El Tío

11 Dec, 2019 | Adriana L. Murillo A.

Culture and Tourism

 Translation: Rhiannon Matthias  

Photo: Alex Waters


The generator of profits and curses 

At over 4,000 metres above sea level, Mario sits opposite El Tío, deep in thought. With the little strength he can muster, he lifts one last handful of coca leaves to his numb mouth. He is cold to the bone, his skin shrinks, and he longs for answers, as images of his four children and partner race through his mind. He is overwhelmed by helplessness and blinded by woes, and he pleads for supernatural powers to intervene and perform a miracle. Before exiting the mine, he chews on one last mouthful of coca and leaves behind a lit cigarette for El Tío. Making his way out, he feels a faint touch on his back. He turns to see two beefy red hands offering him fresh green leaves, and he accepts without hesitation. In El Tío, he sees a benefactor. They start talking; they share an affinity with each other. El Tío tells Mario that he has watched him work tirelessly for years but for little reward, and so he offers to help him.


This is the story of Mario Llanque – a 36-year-old miner who shared his tale with me as we chatted on the hillside of Cerro Rico in Potosi. He is unwavering in his belief that El Tío is real, and that when the miners need him, he is there to help them.


El Tío de la mina is undoubtedly one of the most photographed, written about and decorated figures within the collective imagination of western Bolivia. According to Catholic Christian religion, Lucifer was once God’s favourite angel, but upon revealing his true self, he was banished to the depths of hell. Then there is the legend of the indigenous God, Wari, who is said to have entered the underworld to watch over the spiritual realm of ukhu pacha (‘underground’ in Quechua). Indigenous groups believe Wari to be a guardian of our world, drawing syncretic parallels with the reign of Hades over the kingdom of the underworld in Greek mythology.
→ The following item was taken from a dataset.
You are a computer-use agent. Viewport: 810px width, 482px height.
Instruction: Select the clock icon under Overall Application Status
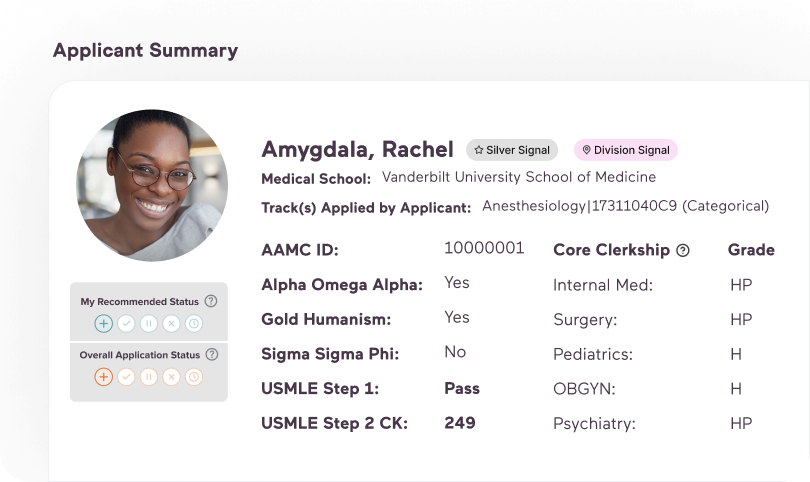tap(194, 377)
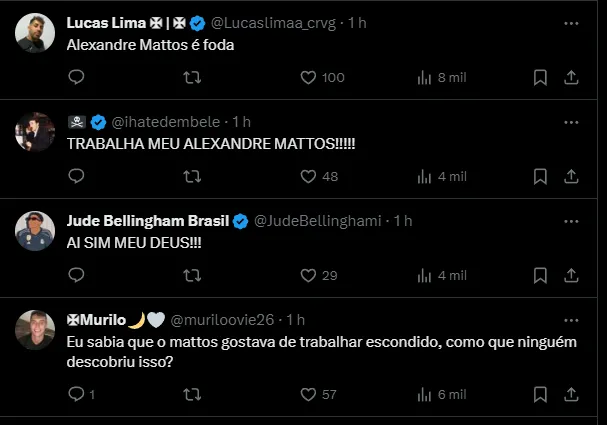
Task: Like the tweet with 100 likes
Action: (x=309, y=77)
According to writer Carlos Condarco, ‘It is believed the name ‘tío’ was introduced between 1676 and 1736. Using the Spanish word for ‘uncle’ to indicate kinship and closeness, the mitayos sought to establish a family bond with the deity dawned in their minds. Victor Montoya reflects that same idea in his book, Cuentos de la mina (Tales from the Mine) - a collection of 18 stories based on the exploits of El Tío – and his other book, Conversaciones con el Tío de Potosí.
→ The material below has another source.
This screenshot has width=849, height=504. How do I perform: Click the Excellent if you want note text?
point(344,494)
Whatever the origins of El Tío may be, his presence and significance to the miners are tangible and real. He is the generator of profits and curses. Llanque understands that the precious metal in the mine does not belong to him and that he must ask permission to extract it. The miners believe that the devil owns their souls, and they enter into a pact with this ambivalent being of good and evil. Statues of El Tío can be found at every entrance to the mine, some intricate and others rustic. There he sits with an erect penis, horns, big eyes, a goatee, mouth wide open to smoke his cigarettes and arms outspread to receive offerings. Draped in paper streamers and covered in confetti, he sits with the miners and their visitors, awaiting gifts of coca and alcohol. ‘Only when the devil is generous do we receive a good lode of silver and walk out of here alive. You shouldn’t fear El Tío, because if you do he kills you and eats the miner’s soul’, says Miguel, a 14-year-old who featured in the 2010 documentary La mina del diablo (The devil’s mine).


The terrifying image of El Tío takes on many different forms and is one of the main protagonists during carnaval. Hundreds of dancers dress up as devils and demons and jump and dance in the streets alongside jucumaris (Andean bears), toads, lizards, angels and china supay (female devils). Vindicating their respect for El Tío, they attain a magical realism that is both paradoxical and everyday.